Background Dyslipidaemia is an important risk factor for cardiovascular morbidity in people with severe mental illness and which contributes to premature mortality in this population. The link between antipsychotics and dyslipidaemia is well-established, whilst evidence on antidepressants is mixed. Aims To investigate (1) if antidepressant/antipsychotic use was associated with lipid parameters in UK Biobank participants, and (2) if CYP2D6 and CYP2C19 genetic variation plays a role. Methods Review of self-reported prescription medications identified participants taking antidepressants/antipsychotics. Total, low-, and high-density lipoprotein (L/HDL-C) cholesterol and triglycerides derived from blood samples.

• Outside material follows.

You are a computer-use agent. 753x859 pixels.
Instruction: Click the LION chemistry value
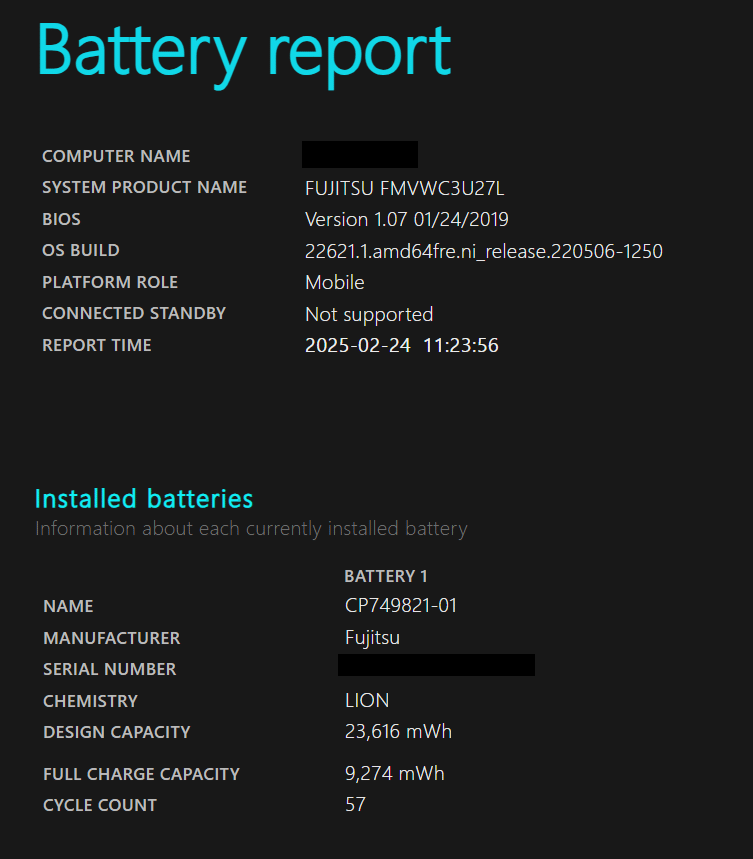tap(367, 701)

CYP2D6 and CYP2C19 metabolic phenotypes were assigned from genetic data. Linear regression investigated study aims. Results Of 469,739 participants, 36,043 took antidepressants and 3,255 antipsychotics. Significant associations were found between use of amitriptyline, fluoxetine, citalopram/escitalopram, sertraline, paroxetine, and venlafaxine with worse levels of each lipid parameter (i.e., higher total cholesterol, LDL-C, and triglycerides and lower HDL-C). Venlafaxine was associated with the worst lipid profile (total cholesterol, mean difference: 0.21 mmol/L, 95% confidence interval [CI]: 0.17 to 0.26, p<0.001). Antipsychotic use was associated with lower HDL-C and higher triglycerides (0.31 mmol/L, 95% CI 0.28 to 0.35, p<0.001). In participants taking sertraline, the CYP2C19 intermediate metaboliser phenotype was associated with higher HDL-C (0.05 mmol/L 95% CI: 0.01 to 0.09, p=0.007) and lower triglycerides (-0.17 mmol/L 95% CI: -0.29 to -0.05, p=0.007). Conclusions Antidepressants are significantly associated with adverse lipid profiles, potentially warranting baseline and regular monitoring of lipids. Further research should investigate why the CYP2C19 intermediate metaboliser phenotype may be protective for HDL-C and triglycerides in people taking sertraline.